__Directions__.
A – Duplicate everything in the report on the PETA billboards from "Two billboards by" down to "is being treated.".
B – Apart from the source line, list every proper name of a person, place, or organization that appears in the report on the PETA billboards. Count a full name and its abbreviation as one.

__Extract to read__.
From CNN.com
A new PETA billboard is shown Thursday. The advertising campaign parodying the dairy industry's popular ``Got Milk?'' ads has New York Mayor Rudy Giuliani and Wisconsin farming leaders angry at an animal-rights group.
Two billboards by the People for the Ethical Treatment of Animals depict Giuliani wearing a milk mustache and asking: "Got prostate cancer?" The ad claims a connection between drinking milk and prostate cancer, for which the mayor is being treated.
"It's tasteless and inappropriate to exploit my illness and also takes advantage of my position as the mayor for advertising purposes," Giuliani said Thursday. "The message they're trying to deliver just makes sense in their own zealous, out-of-control thinking."
Giuliani said he was considering suing PETA because the organization was using his image in an advertisement without his permission.
A study by the Harvard School of Public Health in April raised the possibility that consuming lots of milk and other dairy products could modestly increase the risk of prostate cancer. The study stressed the case was far from settled and recommended further study of calcium's effects on health.

__Data extracts__.
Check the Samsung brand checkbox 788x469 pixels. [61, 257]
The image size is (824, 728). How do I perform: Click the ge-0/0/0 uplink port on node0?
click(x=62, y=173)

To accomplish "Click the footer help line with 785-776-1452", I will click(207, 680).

==

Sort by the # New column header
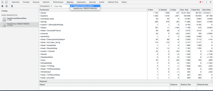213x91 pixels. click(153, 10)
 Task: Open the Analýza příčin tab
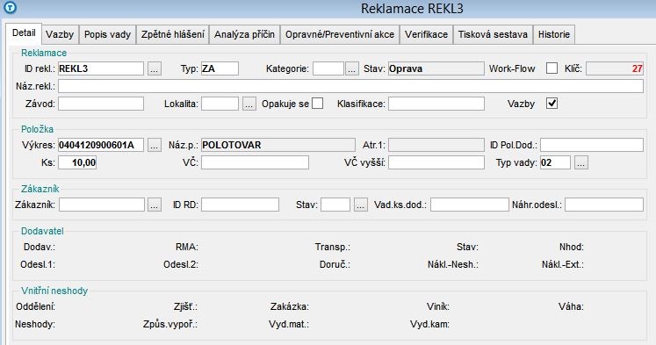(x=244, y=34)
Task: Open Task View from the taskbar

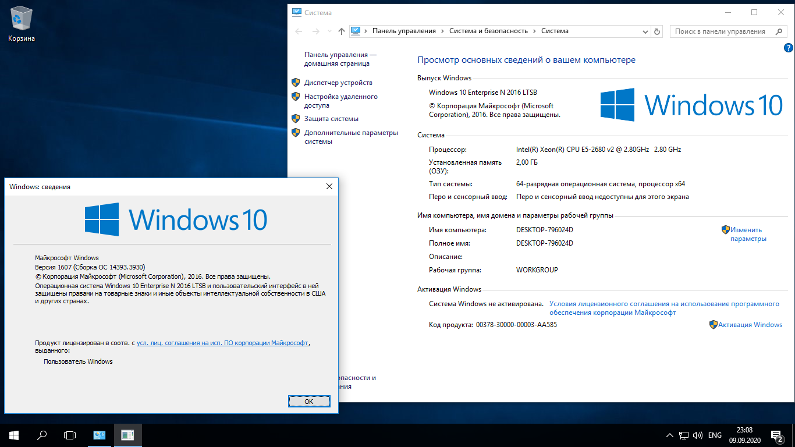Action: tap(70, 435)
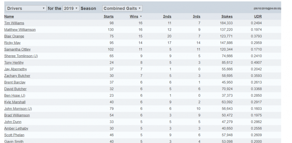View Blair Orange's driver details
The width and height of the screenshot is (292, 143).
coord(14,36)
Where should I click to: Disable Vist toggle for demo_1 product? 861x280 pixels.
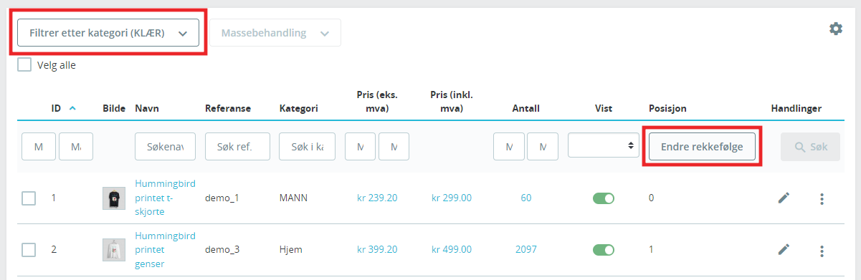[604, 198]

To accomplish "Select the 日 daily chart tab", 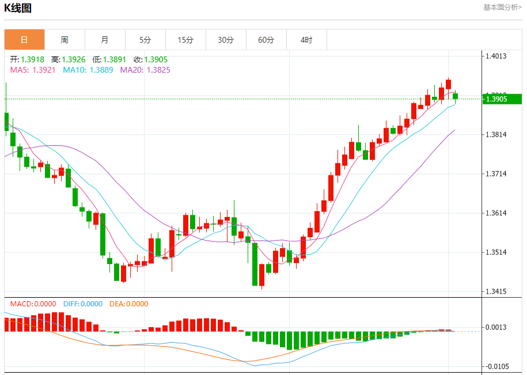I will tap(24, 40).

==

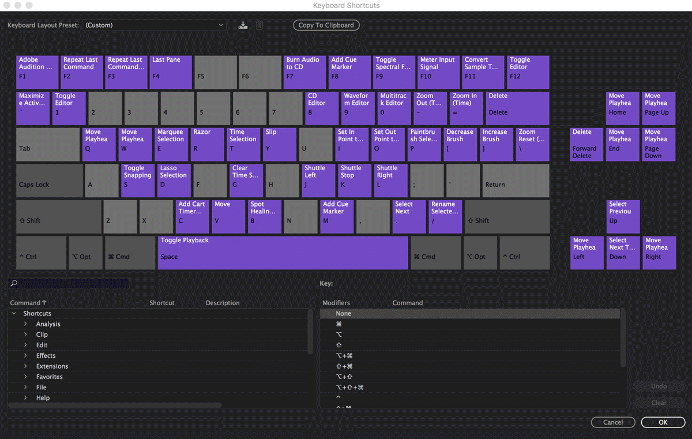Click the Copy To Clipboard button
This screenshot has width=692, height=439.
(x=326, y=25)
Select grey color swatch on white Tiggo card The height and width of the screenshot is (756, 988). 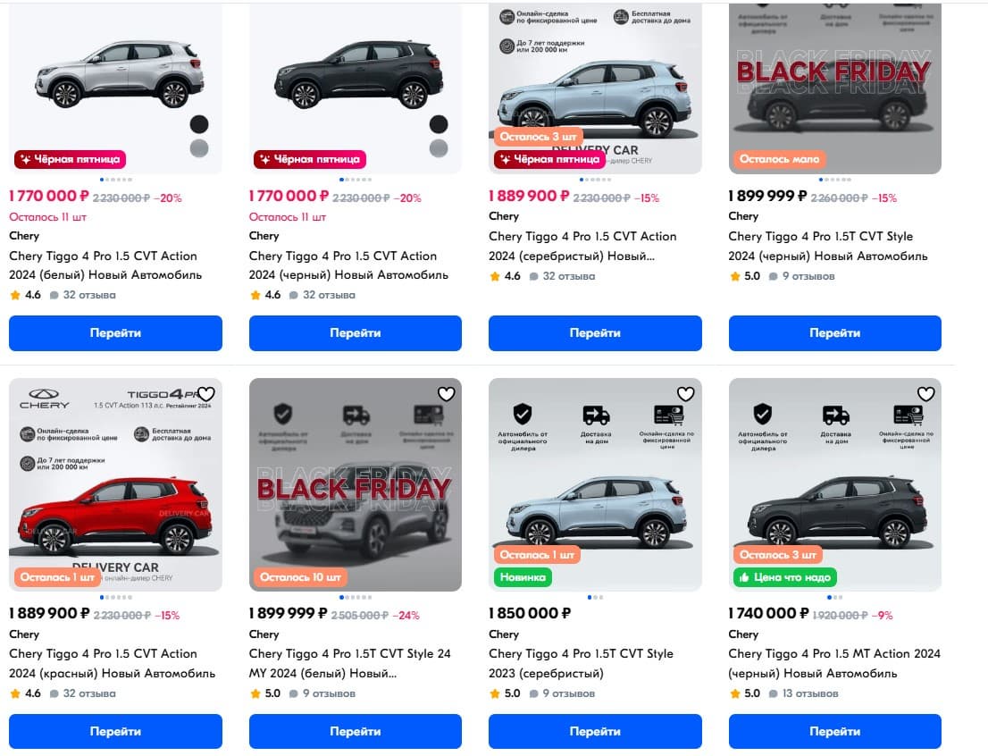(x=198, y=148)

__Answers to the exercise__.
A –
Two billboards by the People for the Ethical Treatment of Animals depict Giuliani wearing a milk mustache and asking: "Got prostate cancer?" The ad claims a connection between drinking milk and prostate cancer, for which the mayor is being treated.

B –
- Rudy Giuliani
- New York
- Wisconsin
- People for the Ethical Treatment of Animals (PETA)
- Harvard School of Public Health